Ben 1957 yılında Ozanlar Mahallesi, Alacak Sokak No. 21’de, İnşaat ustası Celal Başkurt’un dördüncü çocuğu olarak doğdum.

Allah rahmet eylesin, mahallemizin en eski bakkallarından, Adil Sokak üzerinde, Sait Amca vardı. Galiba soyadı Yağız’dı. Oğlu Cafer abi vardı. O da geçenlerde rahmetli oldu. Necmettin Bakkal ile köşe başında karşı karşıyaydılar.

Sait Hoca derlerdi ona. Sakallı bir amcaydı. Herkes Sait Hoca derdi. Gerçekten hoca mıydı hafız mıydı bilmiyoruz. Gayet iyi bir insandı.

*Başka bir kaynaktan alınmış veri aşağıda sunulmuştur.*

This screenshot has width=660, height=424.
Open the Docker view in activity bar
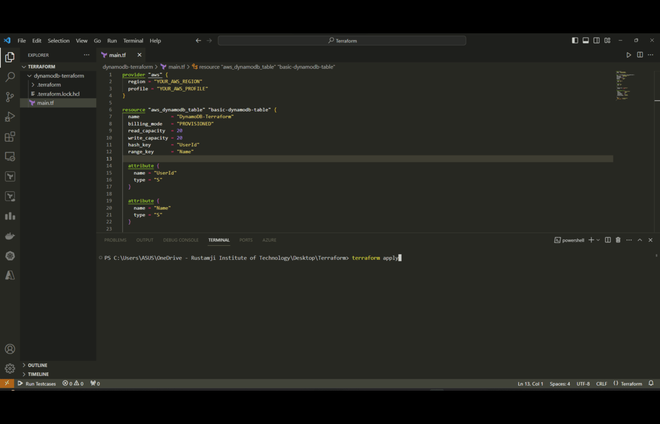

Çocuktuk. İlkokul yıllarımızdı. Sekiz on yaşlarındaydık. Mahallenin çocukları, kopukları, Sait Hoca’nın bakkalında bisküvi kutusunu çala çala bitirirdik. Sait Amca da haklı olarak kızardı. Bir kutu bisküvi gitmiş, ortada para mara yok. Onu kızdırmayı çok severdik.

Bir Gün Sait Hoca, Sokağın Ortasına Çıkarak, Öfkeyle Nerede İpini Koparan Varsa Bu Mahalleye Geliyor, Diye Bağırdı

Bir gün kime kızdıysa kızmış, belki de bizlere, tam dört yol ağzıydı ya orası; nerede ipini koparan varsa bu mahalleye geliyor. Çoluğunu çocuğunu terbiye etmiyor. Bu çocuklar bakkaldan her şeyi götürüyor, diye bağırdı. Oradaydım. Gözümle gördüm, kulağımla duydum.

Demek ki Sait Hoca’nın ta burasına kadar gelmiş, isyan etti adam.

İpkoparan kelimesinin yaratıcısı o günden itibaren, sene 1966 veya 1967 olmalı, o tarihten itibaren, bu olayla, Sait Hoca oldu. O gün bugün de yaklaşık altmış senedir, Ozanlar’ın bir bölümü İpkoparan da diye nam salmıştır.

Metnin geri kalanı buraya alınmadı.